1935 yılında sıcak bir yaz günüydü. Her şey Mimar Sinan'ın ölümünden tam 347 yıl sonra 1 Ağustos günü oldu. Tarihin yetiştirdiği en büyük mimari deha Mimar Sinan'ın kafatası mezarından çıkarıldı. Mimar Sinan'ın kafatası mezarından nasıl ve neden çıkarıldı? Kim çıkardı? Kafatası şimdi nerede? İşte Mimar Sinan'ı kayıp kafatasının sırlarla dolu hikayesi...
"1935'te Ankara'dan İstanbul'daki Süleymaniye Külliyesi'ne 3 kişi geliyor" diyen Marmara Üniversitesi Sanat Tarihi Bölüm Başkanı Prof. Dr. Selçuk Mülayim, Sinan'ın kafatasının mezarından nasıl çıkarıldığını şöyle anlatıyor:
"Türk Tarihini Araştırma Kurumu üyeleleri Hasan Ferit Çambel, Atatürk'ün manevi kızı Afet İnan ve Şevket Aziz Kansu, Süleymaniye külliyesine gelip Sinan'ın mezarını kazmaya başlıyor.

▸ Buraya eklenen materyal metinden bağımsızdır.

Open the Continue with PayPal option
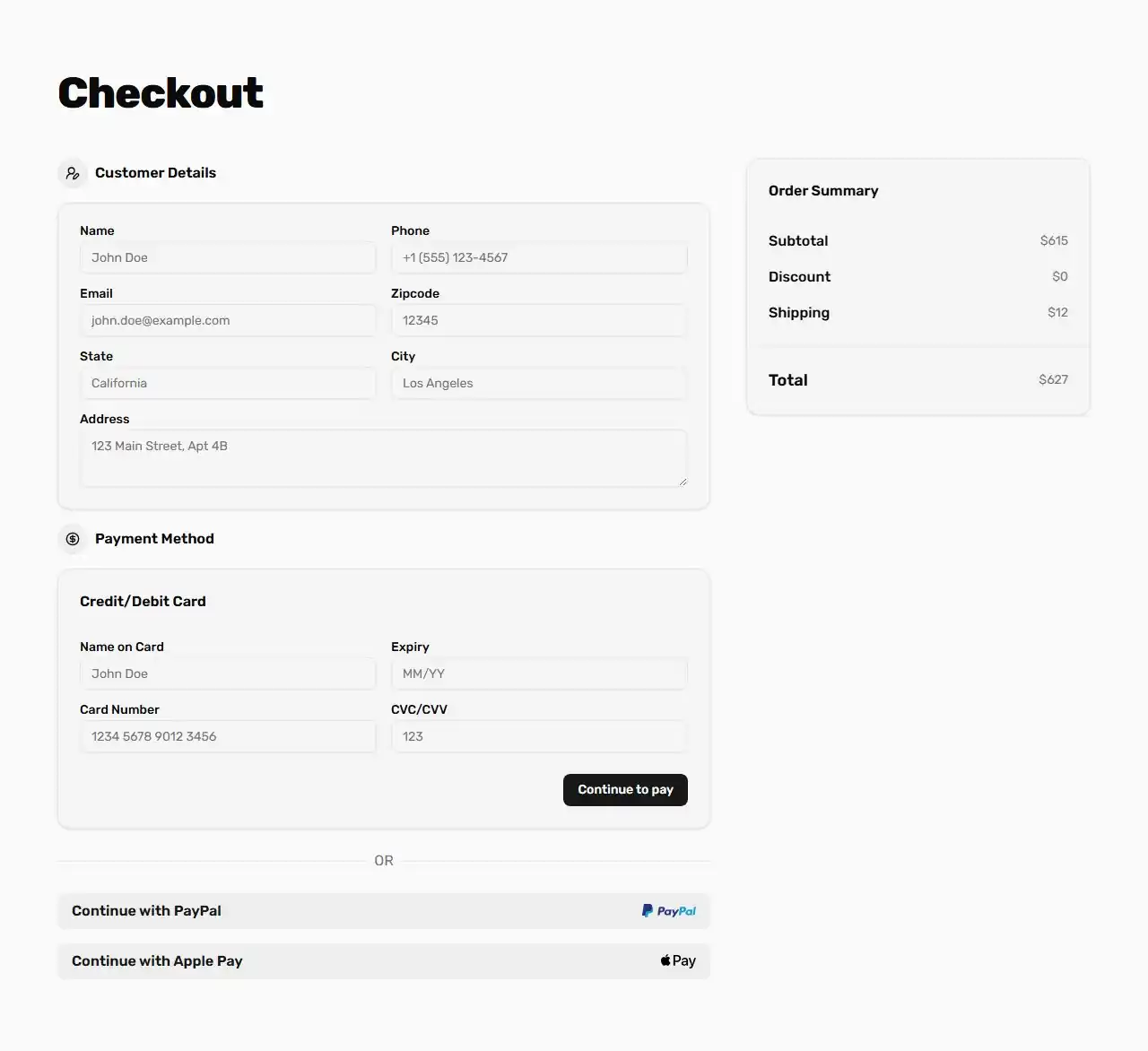The height and width of the screenshot is (1051, 1148). pyautogui.click(x=383, y=910)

Mezarı dikkatle kazıyorlar. 1-2 metre sonra iskelet dağılmış olarak fakat kafatasını sapasağlam buluyorlar. Antropolog Şevket Aziz Kansu derhal fırçasıyla kafatasının tozunu toprağını temizliyor. Pergeli ve ölçüm aletleriyle kafatasını ölçüyor. Kafatasının brakisefal olduğunu anlıyor. Ve arkadaşlar Sinan Türk'tür diyor."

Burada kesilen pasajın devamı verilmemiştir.